Wibke Schrape, Free University of Berlin
Ikeda Koson’s Woodblock-Printed Copybooks as an Order of Images: Making Art History in Nineteenth-Century Japan
My PhD thesis examines Ikeda Koson’s (1801–1806) paintings, model paintings (funpon) and printed copybooks (edehon) not only to broaden the understanding of Rinpa as an artistic genealogy but to examine processes of art historical knowledge production in nineteenth-century Japan. In this paper, I focus on Koson’s published copybooks Newly Selected One Hundred Pictures by Kōrin (Kōrin shinsen hyakuzu, 1864) and Mirror of Master Hōitsu’s True Works (Hōitsu Shōnin shinseki kagami 1865) that compile compositions by Ogata Kōrin (1658–1716) and Sakai Hōitsu (1761–1828) in form of monochrome small-scale reproductions (shukuzu). These copybooks were published in the years preceding the Meiji Restoration and function as a pivot between Hōitsu’s first outline of the Ogata lineage (Ogata-ryū) around the centennial of Kōrin’s death in 1815 and the politically motivated re-conceptualization of this artistic genealogy as Kōrin school around 1905. My presentation illuminates shifts in the promotion of the genealogy from Hōitsu to Koson. Furthermore, I explore these edehon as a published order of images that works on both levels of the Rinpa genealogy, its artistic production and its art historical construction.

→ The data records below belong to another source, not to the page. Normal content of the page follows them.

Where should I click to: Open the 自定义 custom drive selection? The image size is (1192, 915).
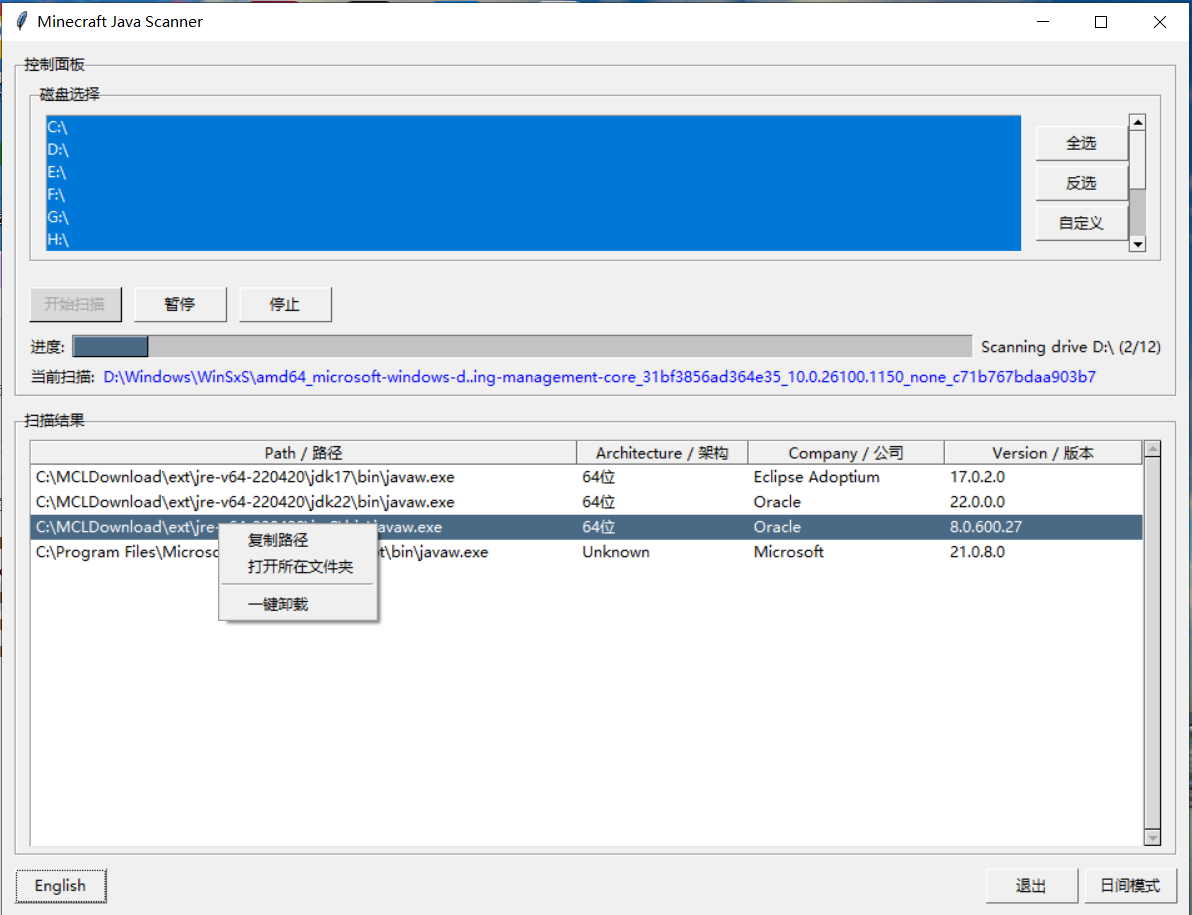[1081, 222]
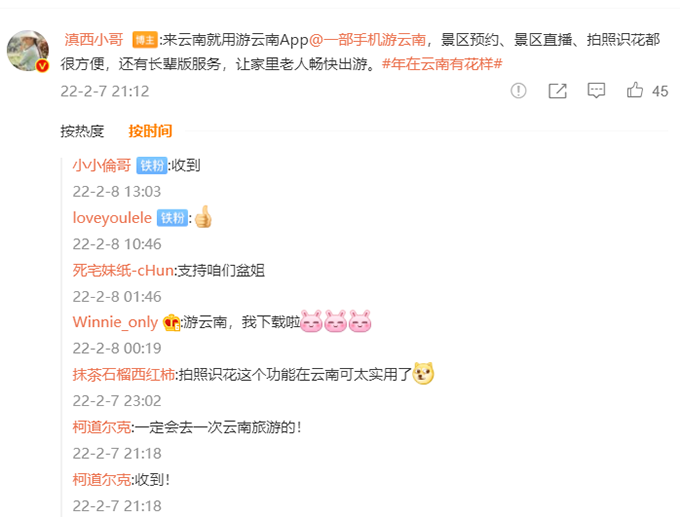Open @一部手机游云南 mention link
This screenshot has height=517, width=680.
[x=367, y=40]
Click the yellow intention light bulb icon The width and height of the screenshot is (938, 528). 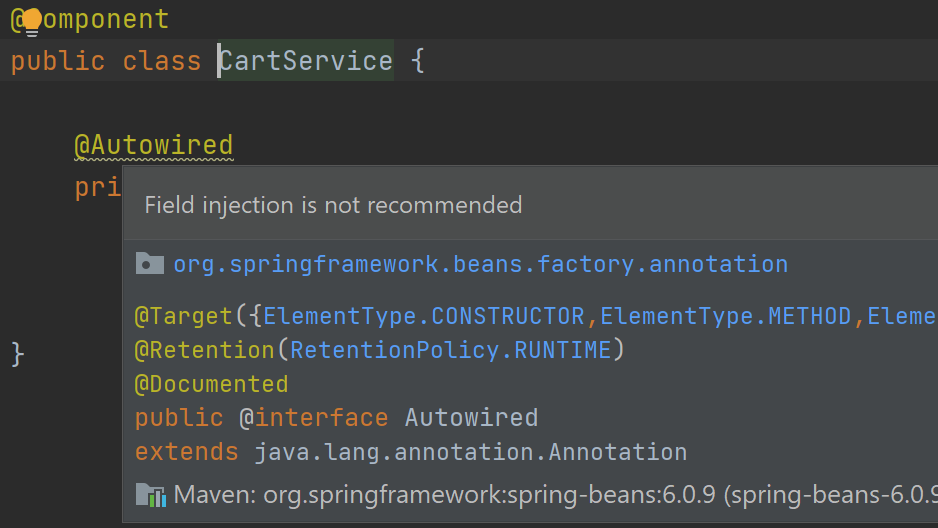tap(31, 20)
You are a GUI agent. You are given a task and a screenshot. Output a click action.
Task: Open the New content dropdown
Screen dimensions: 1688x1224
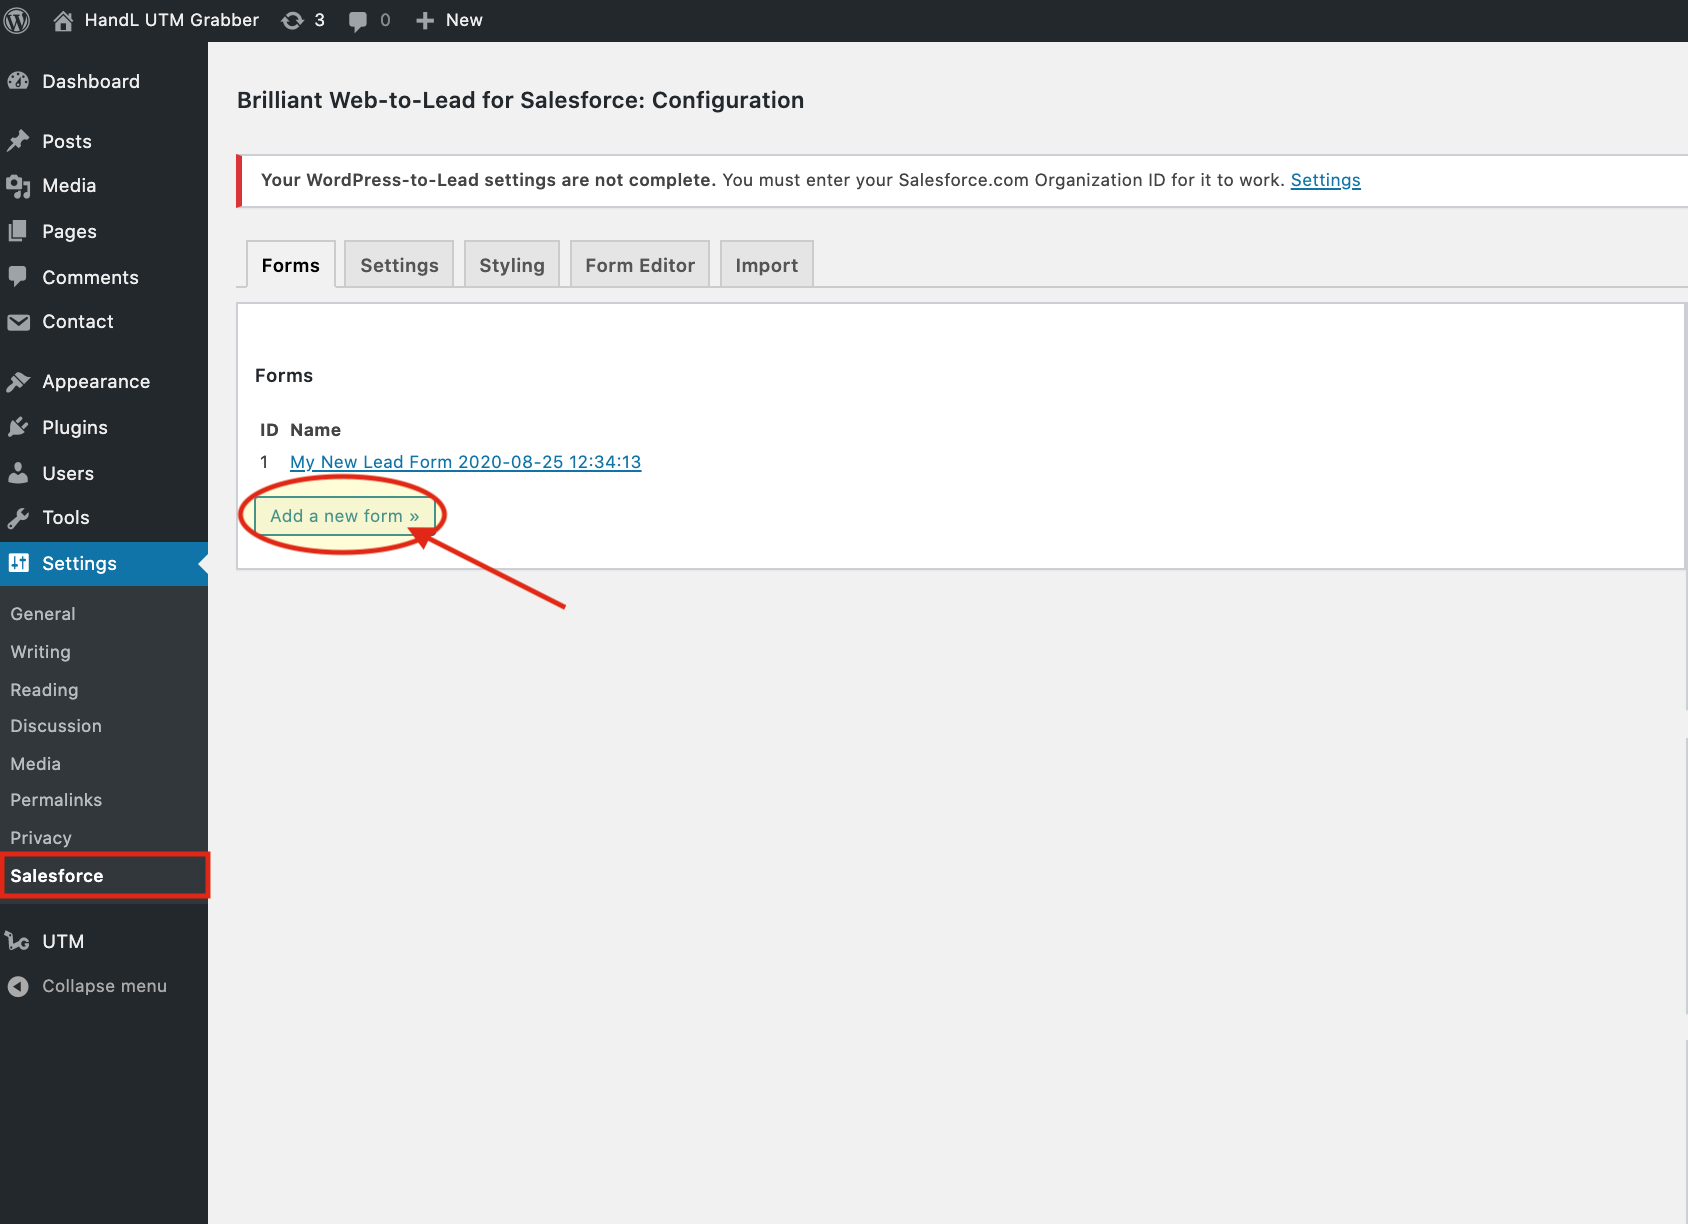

Stella Melchiori, York University
Chim-Pom’s Real Times & Curating History
The Tokyo based contemporary art collective Chim-Pom is jointly known for their raucous and uncompromising implementation of street culture and humour, as well as their position as one of the first and only groups of artists to visit, and in turn address 3/11 and its fraught aftermath—and so quickly at that. Through Chim-Pom’s exhibition Real Times, a show that consisted of video, performance and found objects, all either directly taken from or inspired by the events of the Tōhoku disaster and the ensuing Fukushima Daiichi nuclear meltdown, these artists strongly asserted their social voice. As part of a larger project, that is, my masters level major research paper, this presentation will seek to highlight the structure of Real Times, as well as the show’s affective transference. My essay will also outline the yet to be completed works of Chim-Pom, which I discussed with them in a studio interview last summer. My full major research paper will more thoroughly analyze Chim-Pom’s methods of translating trauma, and the contextualization of their work in relation to Japanese trauma based art. While acknowledging the limitations of witnessing trauma through visual culture, I wish to frame the specific transformative powers of the Real Times exhibition.